Science Beyond the SciLi: Your brain under anesthesia

anesthesia_limbo_patient_anesthesiologist_no_cap_spotlight

How anesthesia works is “really, really simple”–at least according to anesthesiologist,  neuroscientist and statistician Emery Brown. He is a professor of medical engineering and computational neuroscience at MIT, and an anesthesiologist at Massachusetts General Hospital. Brown (the professor) came to speak at Brown (the university) on Thursday at the Presidential Colloquium Series ThinkingOut Loud (again, what is with this formatting?). Dr. Brown described how general anesthesia works and how it relates to our understanding of consciousness.

Anesthesia is a drug-induced state that is comprised of unconsciousness, amnesia, analgesia (the inability to feel pain) and akinesia (the inability to move). All of these also happen to be the symptoms of death–luckily, the final definition an anesthesia state is stability and control, allowing the state to be reversible. Being put under anesthesia is one of the most safe and and common clinical procedures.

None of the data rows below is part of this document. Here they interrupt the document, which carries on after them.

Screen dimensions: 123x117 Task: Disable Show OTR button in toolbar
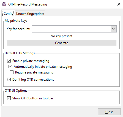(x=9, y=98)
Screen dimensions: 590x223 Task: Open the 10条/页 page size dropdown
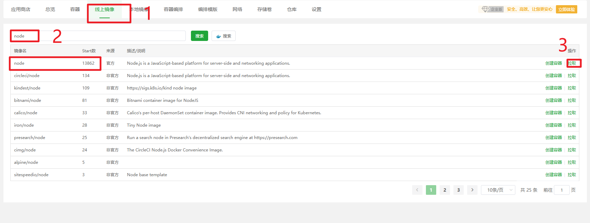point(498,190)
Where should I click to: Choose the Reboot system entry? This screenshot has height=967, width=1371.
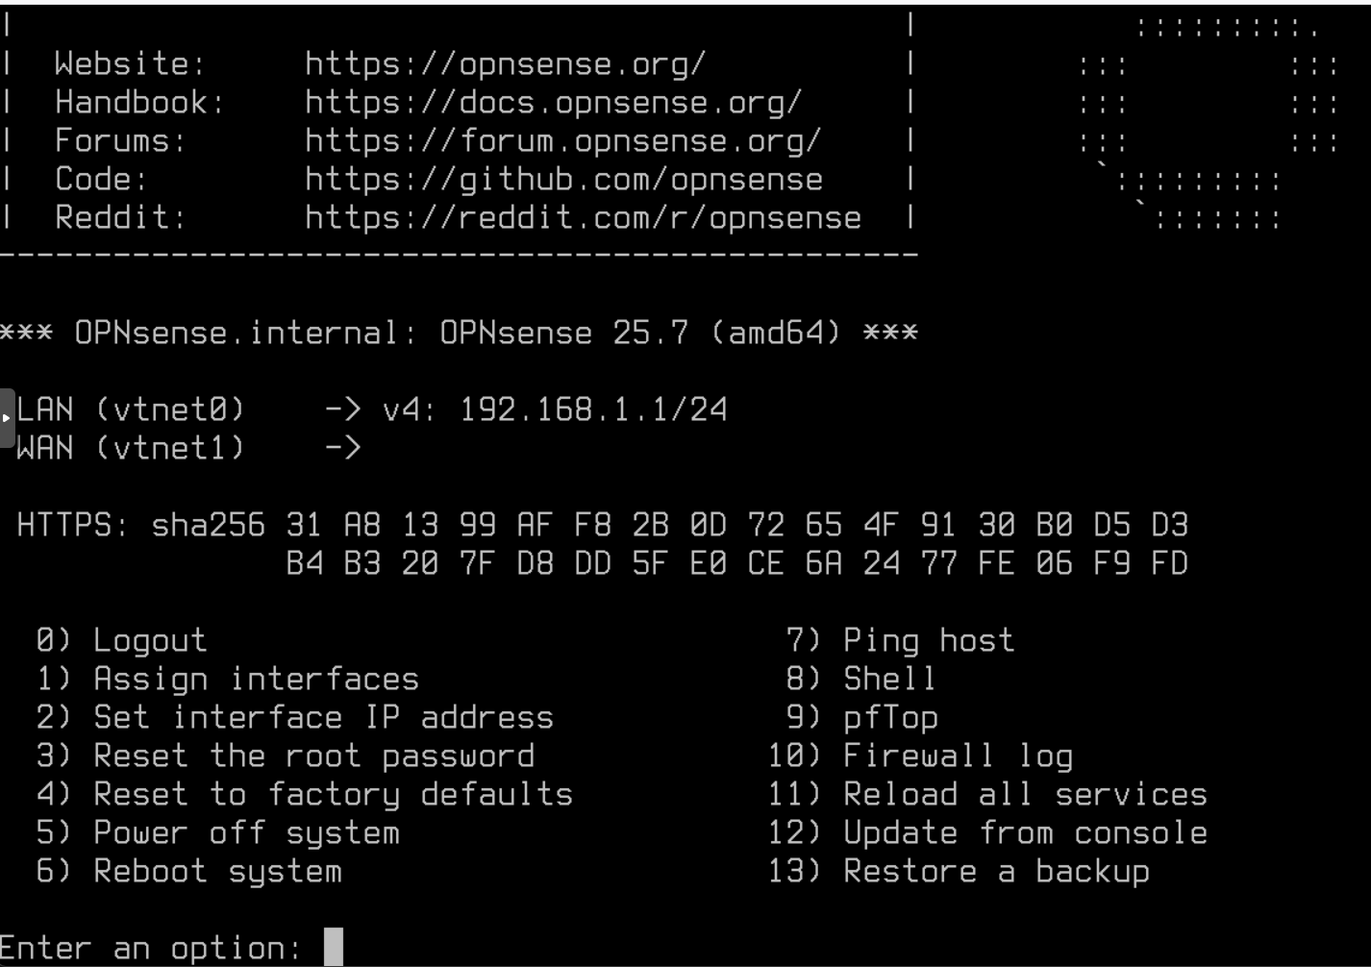217,872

Your brain activity can be tracked with EEG scans that record oscillations in brain signals. Slow oscillations are associated with a loss of consciousness under anesthesia.

When patients emerge from anesthesia, they first respond to the most salient stimulus, their name. Then, they respond to random words–such as “book chair,” in the study done on this topic–and then to tones. During this process, brain rhythms move from the front of the brain to the back, which can be seen in EEG scans from various parts of the brain. This process is known as anteriorization, and is key to determining the neural effects of anesthesia.